Le débat avait ensuite porté sur le programme du Conseil national de résistance, encore frappant d’actualité. «Il a conservé sa force génératrice parce qu’il a été conçu par des résistants de tous horizons, expliquait Aubrac. Ils voulaient une autre République, plus juste. Une société meilleure. Celle d’aujourd’hui est dominée par une énorme masse d’argent qui ne sert qu’aux spéculateurs. Résultat, nous sommes obligés de vendre les bijoux de famille…»
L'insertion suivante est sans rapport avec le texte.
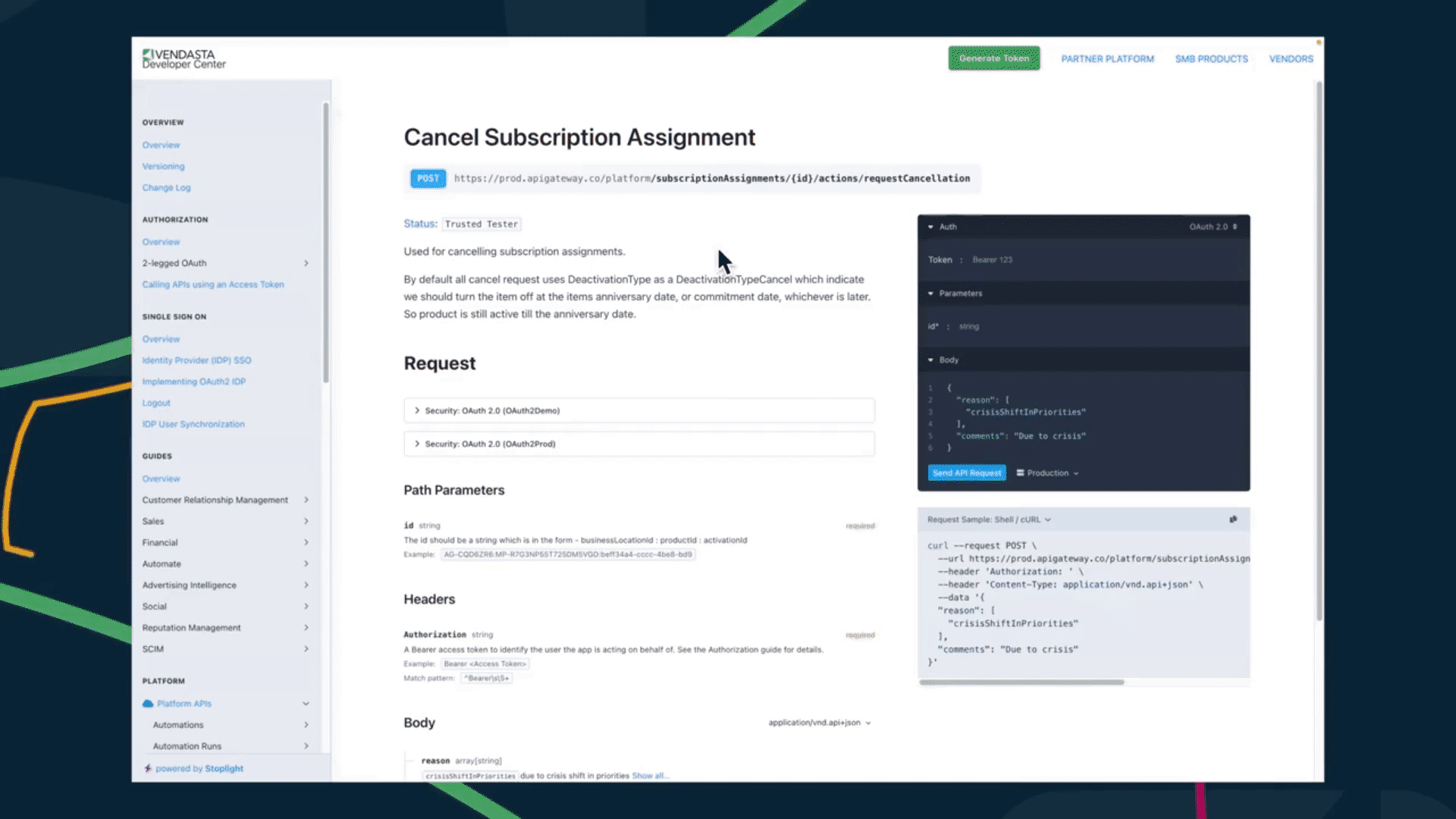Toggle the Body section collapse arrow
Image resolution: width=1456 pixels, height=819 pixels.
(930, 359)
La réaction de Pierre Laurent

C'est avec une immense tristesse que j'apprends la disparition de Raymond Samuel, dit Raymond Aubrac, l'une des plus grandes figures de la Résistance française et des luttes anti-coloniales. Avec son épouse Lucie, Raymond demeurera pour notre peuple et les générations à venir une source inépuisable d'inspiration dans les combats pour l'émancipation, la justice, la liberté, l'égalité et la fraternité.
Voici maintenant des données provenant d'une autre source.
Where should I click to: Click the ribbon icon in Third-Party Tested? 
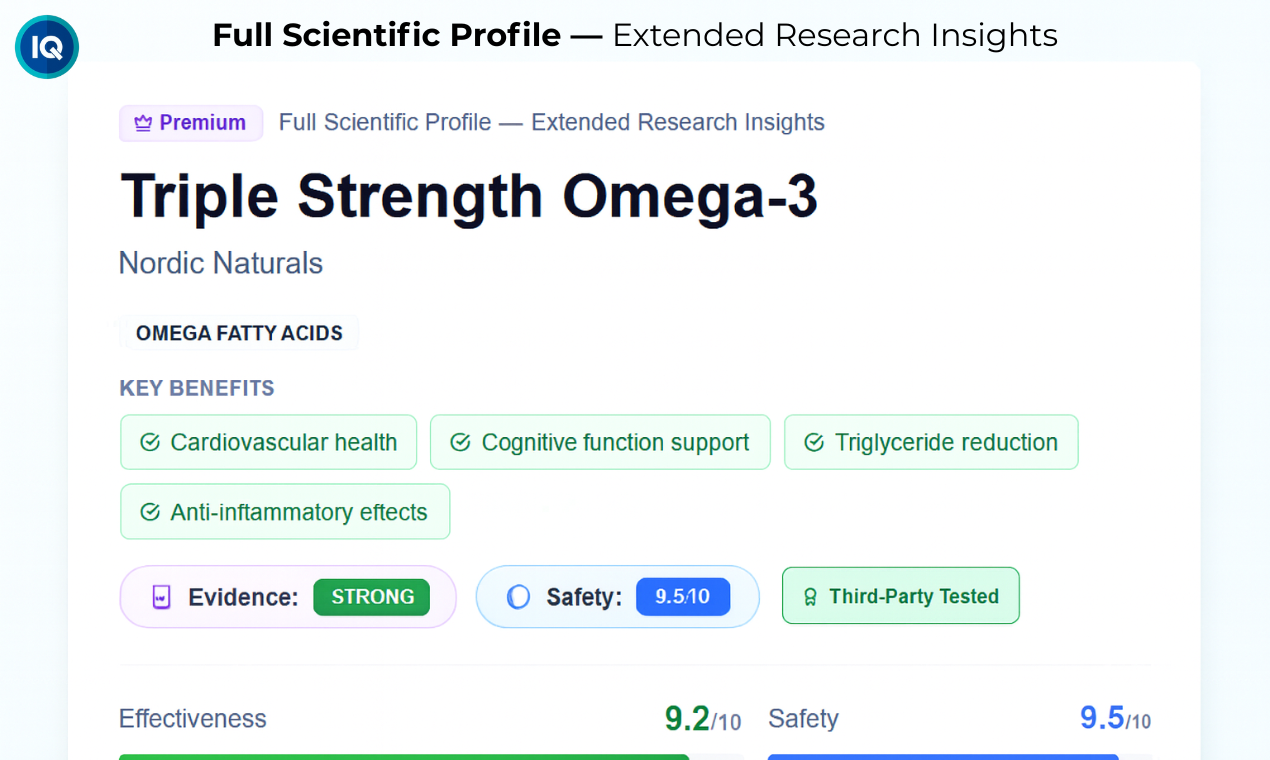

Une franche et loyale amitié liait les communistes français à Raymond Aubrac. Nous l'aimions pour sa droiture, sa générosité et, surtout, sa douceur et sa foi en l'espèce humaine. Nous pleurons l'un des nôtres. En cet instant, mes pensées se tournent vers sa famille, son petit-fils Renaud, ses proches pour leur dire que je partage leur peine.